これら要因により、隙間の見え方が常に一定ではないため区画線の輪郭が安定せず、車線境界位置を安定に検出することができないという問題があった。
【0009】
本発明の目的は、車線境界を安定に検出することのできる車線境界検出装置を提供することにある。
【0010】
【課題を解決するための手段】
上記問題点を解決するため、請求項1に記載の発明は、撮像装置により撮影されその視野に区画線を含む走行路の画像データから道路面の車線境界位置を検出する車線境界検出装置において、前記区画線が複数の白線の組み合わせで構成された白線群である場合に、前記画像データから前記複数の白線における輪郭線の位置情報を含む輪郭データを抽出し、最も外側の輪郭線の位置情報を最外輪郭情報として抽出する輪郭抽出手段を備え、前記最外輪郭情報に基づいて車線境界位置を検出する。
【0011】
請求項2に記載の発明は、請求項1記載の車線境界検出装置において、前記輪郭抽出手段は、前記画像データから抽出された輪郭線の位置情報を含む輪郭データに基づいて、前記輪郭線が白線群を構成する白線の間に生じた隙間に存在するか否かを判定し、該隙間に存在する輪郭線を前記輪郭データから削除して白線群の最外輪郭情報を抽出する。
【0012】
請求項3に記載の発明は、請求項1又は2記載の車線境界検出装置において、前記輪郭抽出手段は、前記画像データから抽出された輪郭線の位置情報を含む輪郭データに基づいて2つの輪郭線の間隔を測定し、その測定した測定値と予め定められている設定値とを比較し、測定値が設定値より小さいか否かを判定する間隔測定手段と、前記間隔測定手段の判定結果に基づいて、前記2つの輪郭線の両側の濃度差を比較する濃度差判定手段と、前記間隔測定手段と前記濃度差判定手段との判定結果に基づいて、前記2つの輪郭線が白線の隙間に存在するか否かを判定し、該隙間に存在する輪郭線を前記輪郭データから削除して白線群の最外輪郭情報を抽出する隙間判定手段とを備えた。
【0013】
請求項4に記載の発明は、請求項1〜3のうちの何れか一項記載の車線境界検出装置において、前記最外輪郭情報からオフセットしたオフセット値を予め記憶するオフセット設定手段と、前記最外輪郭情報及び前記オフセット値とに基づいて、前記最外輪郭情報を前記オフセット値だけオフセットした位置を車線境界位置として設定する境界設定手段とを更に備えた。
【0014】
請求項5に記載の発明は、請求項4記載の車線境界検出装置において、前記境界設定手段により、前記最外輪郭情報の白線群に対応する2つの輪郭線の位置を示す最外輪郭データに基づく第1車線境界位置と、前記2つの最外輪郭データのうちの一方の位置を前記オフセット値に基づいてオフセットした第2の車線境界位置と、前記2つの最外輪郭データのうちの他方の位置を前記オフセット値に基づいてオフセットした第3の車線境界位置とを算出し、前記第1〜第3車線境界位置のうちの何れか1つを出力する出力手段を更に備えた。
【0015】
(作用)
請求項1に記載の発明によれば、輪郭抽出手段により画像データから白線群の最外輪郭情報が抽出され、該最外輪郭情報に基づいて車線境界位置が設定される。
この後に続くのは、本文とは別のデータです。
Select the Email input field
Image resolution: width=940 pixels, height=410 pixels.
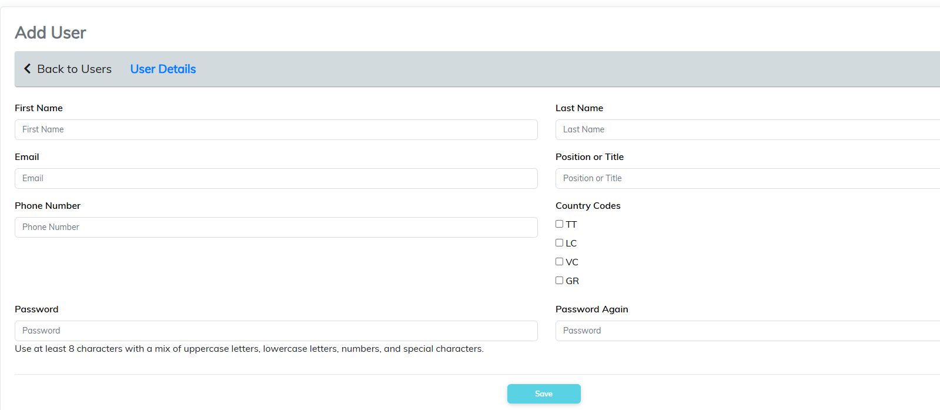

従って、白線群の輪郭(最外輪郭情報)が安定し、車線境界位置が安定して検出される。
【0016】
請求項2に記載の発明によれば、輪郭抽出手段にて、画像データから抽出された輪郭線の位置情報を含む輪郭データに基づいて、該輪郭線が白線群を構成する白線の間に生じた隙間に対応するか否かが判定され、該隙間に対応する輪郭線が輪郭データから削除されて白線群の最外輪郭情報が抽出される。従って、白線群の最外輪郭情報が確実に抽出され、車線境界位置が安定して検出される。
【0017】
請求項3に記載の発明によれば、輪郭抽出手段は、2つの輪郭線の間隔を測定し、該測定値と予め定められている設定値とを比較し、測定値が設定値より小さいか否かを判定する間隔測定手段と、間隔測定手段の判定結果に基づいて、2つの輪郭線の両側の濃度差を比較する濃度差判定手段と、間隔測定手段と濃度差判定手段の判定結果に基づいて、2つの輪郭線が白線の隙間に対応か否かを判定し、対応する輪郭線を前記輪郭データから削除して白線群の最外輪郭情報を抽出する隙間判定手手段とが備えられる。従って、白線の間の隙間に対応する輪郭線が確実に判定され削除される。
【0018】
請求項4に記載の発明によれば、オフセット設定手段に記憶された最外輪郭情報からのオフセット値だけオフセットした位置が車線境界位置として設定される。従って、白線群の最外輪郭情報に対して車線境界位置が任意の位置に設定される。
【0019】
請求項5に記載の発明によれば、境界設定手段にて、最外輪郭情報の白線群に対応する2つの輪郭線の位置を示す最外輪郭データに基づく第1車線境界位置と、オフセット情報に基づいて2つの最外輪郭データのうちの一方の位置をオフセット値に基づいてオフセットした第2の車線境界位置と、2つの最外輪郭データのうちの他方の位置をオフセット値に基づいてオフセットした第3の車線境界位置とが算出され、選択指示に従う出力手段から第1〜第3車線境界位置のうちの1つが出力される。従って、要求(選択指示)に対応する車線境界位置が容易に得られる。
【0020】
【発明の実施の形態】
以下、本発明を具体化した車線境界検出装置の一実施形態を図1〜図5に従って説明する。
【0021】
車線境界検出装置は移動体上に設置され、該移動体が走行する走路を撮影した画像を処理してレーン境界位置(車線境界位置)を判断する。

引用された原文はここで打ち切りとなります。